Hierarchical Planning for Long-Horizon Manipulation Using Geometric and Symbolic Scene Graphs
The paper introduces a novel approach to hierarchical planning for long-horizon manipulation tasks by leveraging both geometric and symbolic scene graphs. The authors aim to address the challenges faced by robots when tasked with long-term autonomy in everyday environments, particularly focusing on the complexity posed by the high-dimensional search space of continuous robot actions. Traditional task-and-motion planning (TAMP) approaches often rely on predefined symbolic rules and known dynamic models, making them less adaptable to dynamic sensory input and more resource-intensive due to costly search procedures. The introduction of hierarchical planning using neuro-symbolic frameworks provides a promising alternative.
Key Components
At the heart of the proposed method is a visually grounded hierarchical planning algorithm that directly works with visual observations to achieve both high-level task planning and low-level motion generation. This is achieved through the use of structured, object-centric scene graph representations, comprising two levels:
- Geometric Scene Graphs: These graphs depict the 6-DoF poses of entities in the environment and their spatial relations. They are derived from RGB input using a 6-DoF pose estimation model and serve as the foundational geometric abstraction for manipulation tasks.
- Symbolic Scene Graphs: Representing abstract semantic relations among entities, symbolic scene graphs structure the manipulation scene in terms of more abstract, logic-based inter-object relationships.

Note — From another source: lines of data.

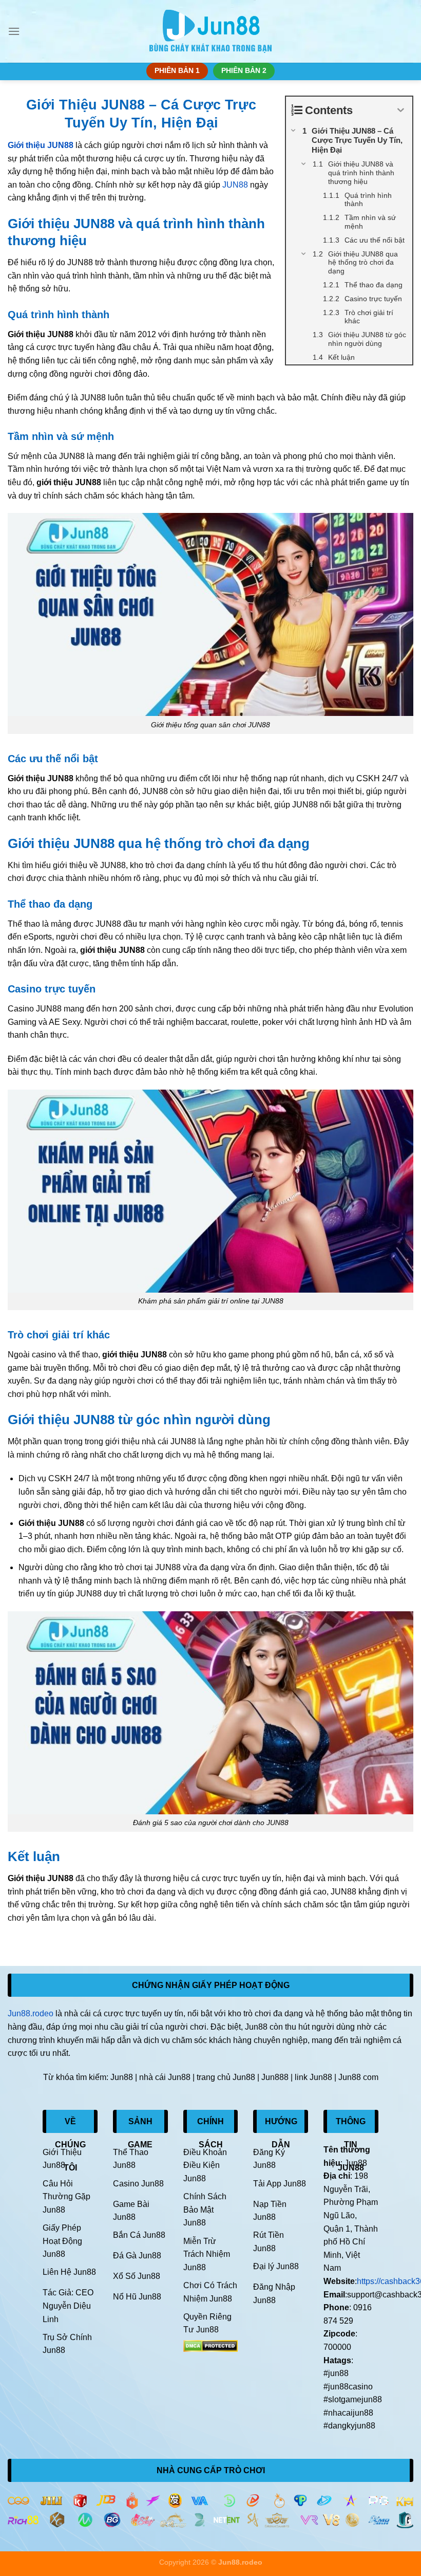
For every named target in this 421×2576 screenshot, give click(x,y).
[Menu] (14, 31)
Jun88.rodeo (30, 2013)
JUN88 (235, 184)
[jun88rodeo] (210, 31)
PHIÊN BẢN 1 (177, 71)
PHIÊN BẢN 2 (243, 71)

They are derived from geometric scene graphs using a symbol mapping function.
The planning process operates on graph representations using Graph Neural Networks (GNNs) to handle both levels of abstraction efficiently, facilitating the prediction of high-level task plans and low-level motion execution based on grounded geometries.
Numerical Results and Evaluation
Experiments conducted in the paper demonstrate the potential of the hierarchical planning model, particularly in successfully scaling to long-horizon tasks while maintaining performance and efficiency. The algorithm achieves over a 70% success rate and nearly a 90% completion rate for subgoals using a real robot setup. Additionally, the computational time required by this framework is significantly lower—four orders of magnitude faster—compared to standard search-based task-and-motion planners, highlighting the advantage of leveraging learned models for efficient inference.
Implications and Future Work
The hierarchical planning approach using geometric and symbolic scene graphs presents several important implications for AI and robotics:
- Improved Efficiency: The method showcases improved computational efficiency and ability to generalize to novel task goals, potentially transforming how long-horizon tasks are approached in dynamic and unstructured environments.
- Integration of Learning and Planning: The approach bridges the gap between neural network-based learning and symbolic reasoning, paving the path for more advanced neuro-symbolic methods in robotic planning.
- Robustness and Adaptability: By using scene graph structures, the method demonstrates robustness to unseen tasks and adaptability, which is critical for autonomy in increasingly complex environments.
Future research could explore learning the symbol mapping function automatically, enhancing the framework’s flexibility and its ability to generalize to diverse environments. Additionally, extending the representation to include articulated and deformable objects could further broaden its applicability in real-world scenarios.
Overall, the paper contributes a substantial step forward in the development of manipulation planning algorithms, leveraging the potential of hierarchical structures and neuro-symbolic integration to address the demands of long-horizon tasks in robotics.